No, look at him. What a pillock…….. It was a fight to the finish between him and Rihanna and Gillian McKeith putting in a creditable performance to come third. But Jeremy is obviously a worthy winner.
This week’s It’s Got To Go comes from WTF aficionado @Nabiganji who has highlighted this utterly vile Donald Trump ‘shocked face’ tracksuit. Should you be raving mad, you can buy it on the Getonfleek website for only $99 (reduced from $149.)
Of course, Donald Trump has got to go, period. But having his open mouth on your genitals – in public? Even Stormy Daniels did it in private, and she’s a porn star. It’s Got to Go.
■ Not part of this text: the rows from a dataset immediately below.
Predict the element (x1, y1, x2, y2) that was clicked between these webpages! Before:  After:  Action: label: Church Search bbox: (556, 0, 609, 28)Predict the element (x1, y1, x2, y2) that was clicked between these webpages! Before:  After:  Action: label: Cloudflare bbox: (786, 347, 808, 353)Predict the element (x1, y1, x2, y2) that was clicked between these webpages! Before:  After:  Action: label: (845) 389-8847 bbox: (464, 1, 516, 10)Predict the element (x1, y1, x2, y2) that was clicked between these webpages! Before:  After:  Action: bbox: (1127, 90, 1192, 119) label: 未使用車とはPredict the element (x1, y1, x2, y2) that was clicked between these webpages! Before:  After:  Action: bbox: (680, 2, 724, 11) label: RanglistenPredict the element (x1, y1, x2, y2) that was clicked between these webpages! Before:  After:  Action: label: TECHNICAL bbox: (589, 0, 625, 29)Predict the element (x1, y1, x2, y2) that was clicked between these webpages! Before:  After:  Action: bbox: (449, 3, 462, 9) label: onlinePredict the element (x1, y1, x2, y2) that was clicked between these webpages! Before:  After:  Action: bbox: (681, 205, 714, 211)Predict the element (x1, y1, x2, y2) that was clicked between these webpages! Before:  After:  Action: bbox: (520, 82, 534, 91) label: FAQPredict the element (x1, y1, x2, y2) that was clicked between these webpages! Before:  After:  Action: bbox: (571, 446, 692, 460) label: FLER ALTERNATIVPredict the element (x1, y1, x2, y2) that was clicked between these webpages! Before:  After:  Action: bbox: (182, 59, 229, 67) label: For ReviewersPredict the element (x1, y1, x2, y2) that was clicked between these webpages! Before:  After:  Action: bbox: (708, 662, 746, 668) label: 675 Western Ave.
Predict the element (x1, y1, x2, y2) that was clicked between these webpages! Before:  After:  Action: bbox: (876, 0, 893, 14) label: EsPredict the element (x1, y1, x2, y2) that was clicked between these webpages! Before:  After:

OK Readers, that’s your lot for this week. Keep sending in your top comments and your excellent suggestions for It’s Got To Go. Let us meet again next Friday. Be good x
Excellent piece on Trump as always.
Now, the fashion. Well, what a bunch of sad people! I know most of them do it to get noticed, but are they really that desperate? Obviously they are. I wish the entire Kardashian/Jenner family would just go away.
So please Jeremy Scott won the poll.
Very unfortunate placement of Trumps mouth on the track suit, even worse than the Harry’s beard swimsuit a few weeks ago!
*Please do not describe Jeff Sessions as “the malignant gargoyle”. Your use of the singular article implies that he is the sole malignant gargoyle in this administration when in fact he is one of many.
*Mrs. Trump wore that jacket on the plane ride to Texas, but the press corps lauded her tact when she removed it before she got off the airplane. I can state without doubt that she removed the jacket not out of any sense of decency, but because the summertime temperatures and humidity along the Texas gulf coast are both well into the upper nineties. She would have passed out after wearing that thing for more than a few minutes.
*Okay, Ian Wright’s shirt is maybe not one I would have suggested he wear, but the microphone he has clipped to it is very nice.
*Kim Kardashian. Well, we all have our own crosses to bear.
*Chadwick Boseman startled me, to the point that my eyes hurt badly enough that I thought I was going to have to make an emergency visit to my optometrist. Fortunately, the pain stopped when I scrolled down to the next item. “The fault is not in our stars but in our clothes”? (Sorry about that. Sort of.)
*You are letting Faye Brooks wiggle off the hook too easily. Her outfit looks like a condom with two open ends.
The Faye Brooks comment is brilliant. I didn’t say gargoyle I said hobgoblin!
Oh darn. I was so busy being brilliant that I got my monsters confused. Still, I’ll stick with gargoyle anyway. Mr. Sessions would look very natural perched on the roof of a medieval cathedral with Charles Laughton sitting next to him; “Why was I not made of stone like thee?”